Significantly, to avoid this ethical issue, the organization must first emphasize its policies on the arrangement of art pieces and the rules of hiring any space on the premises. The agreement to take the gift should not affect the company's future decisions. It should be made clear that intentions to hire space will be treated on their own despite there being considerations for cost reduction.
Case 13.1 c
As a gift officer, sharing the information that the donor has not given themselves or without their consent is unethical as it violates their privacy. This issue involves the ethics of the fundraiser since such information is sensitive, and the issue of the donor's health or bankruptcy is a personal matter (Worth, 2020). The bankruptcy of the donor and financial constraints may affect the organization financially as well. This fact suggests that the organization's management needs to be informed on all factors that are likely to affect its activities.

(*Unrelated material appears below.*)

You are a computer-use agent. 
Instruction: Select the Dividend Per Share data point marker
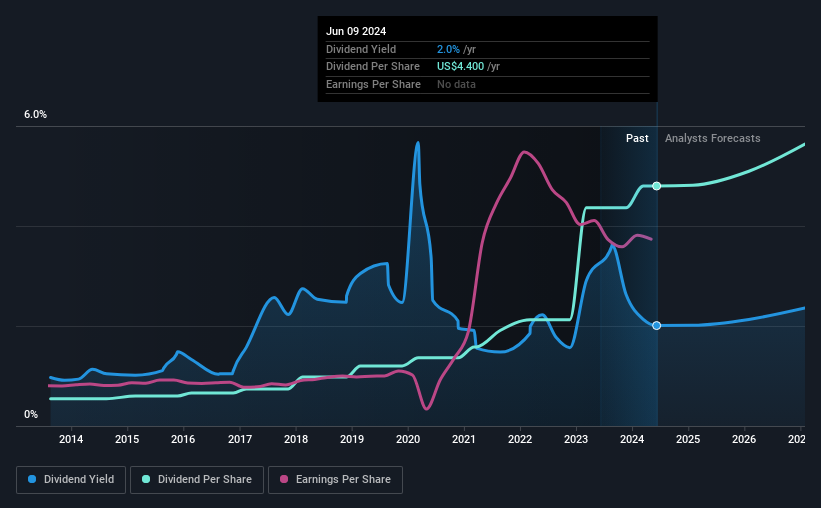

The information can only be shared with the top management and not individuals outside the company's leadership. However, the information on the details of the donor's illness and bankruptcy should not be recorded. The information should only be passed to the managers for the purpose of decision-making and planning.
In conclusion, ethical issues are likely to affect the running of any organization's business. The issues presented in the three case studies are a violation of privacy and unethical accounting. There is a need to ensure both the donor and organization's privacy is maintained.
References
Kamarudin, D., Zakaria, H., & Azit, A. (2020). Different Ethical Perspectives Justifying Reasonings Behind a Person’s Actions: A Case Study on a Private Institution in Malaysia. Journal of Governance and Integrity , 3 (2).
Worth, M. J. (2020). Nonprofit management: Principles and practice . CQ Press.